The high-tech farming initiative dubbed Robot Highways, thought to be the world’s first robotic farm, recently received a big boost from Innovate UK which says it will fund £2.5m of the project.
The goal of the trial is to ensure industry sustainability by addressing labour shortages, the need for global food production and reduce the environmental impact of the farming sector.
Soft Fruit and stone fruit co-operative Berry Gardens has helped forge the consortium delivering ‘Robot Highways’, along with its member Clock House Farm Ltd., Saga Robotics, the University of Lincoln, the University of Reading, the Manufacturing Technology Centre Limited and BT.
“It’s great to see investment in these outstanding ideas which will help us tackle the farming industry’s greatest challenges,” Victoria Prentis, Farming Minister, said. “Farming has never before been at the centre of such exciting and forward-looking innovations.”
Clock House Farm in Kent is set to perform the massive demonstration of robotics and autonomous technologies focusing on soft fruit growing, with robots helping growers in areas such as picking and packing fruit and treating crops to prevent pests.
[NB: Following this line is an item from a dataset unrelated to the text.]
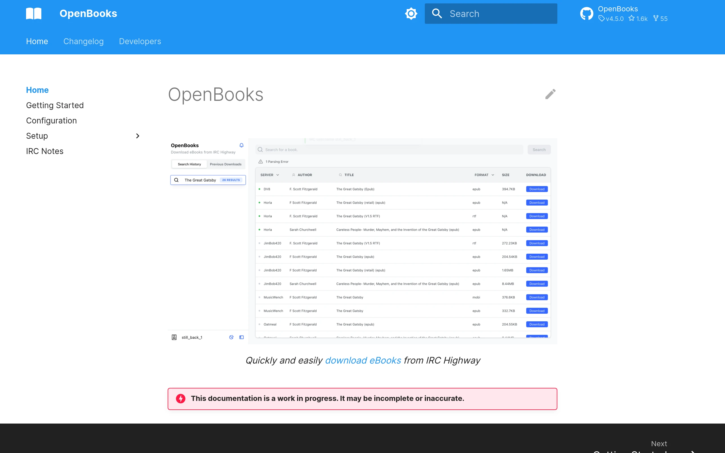Viewport: 725px width, 453px height.
Task: Toggle the site theme with the sun icon
Action: pyautogui.click(x=411, y=13)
The initiative will utilize artificial intelligence and machine learning technologies.
The project is key to industry sustainability by reducing sector reliance on seasonal labour. ‘Robot Highways’ not only will provide a 40% reduction in labour but will also feature solutions for moving the sector towards a carbon zero future by limiting waste, reducing fungicide use and fossil fuels.
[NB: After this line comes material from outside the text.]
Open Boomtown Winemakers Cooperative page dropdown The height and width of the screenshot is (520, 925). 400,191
“We are delighted that UKRI and Innovate UK have awarded funding to this exciting project, which will bring together for the first time many new technologies developed during many previous smaller scale research projects,” Richard Harnden, Director of Research, Berry Gardens Growers Ltd., said. “We have been partnered with the University of Lincoln and Saga Robotics Ltd for the past six years, and this project will demonstrate at scale our jointly developed new capabilities in robotics for the UK soft fruit industry.”
Berry Gardens also is working on two other research projects through Innovate UK:
- Combining existing technologies with novel plant science, computer vision and new algorithm to assess the external and internal qualities attributes of blackberries and apply imaging to distinguish ripeness, alongside displaying processed spectral image using AR glasses in real-time; and,
- Integrating nutrient demand models and AI-based sensors with precision-dosing rigs to improve resource use and productivity, and reduce waste and emissions in commercial raspberry production.
“At Berry Gardens we are dedicated to investing in the future of soft fruit growing and all of these projects are a testament to that,” Harriet Duncalfe, Chairman of Berry Garden’s Grower Research Advisory Panel, said. “Our ongoing funding of research into robotics is essential to ensure the industry continues to grow and develop to meet consumer demand for good quality soft fruit, grown sustainably and efficiently. Not only could robotics help growers carry out essential work more efficiently, it will also help reduce our reliance on seasonal labour, all whilst moving the sector towards a carbon zero future.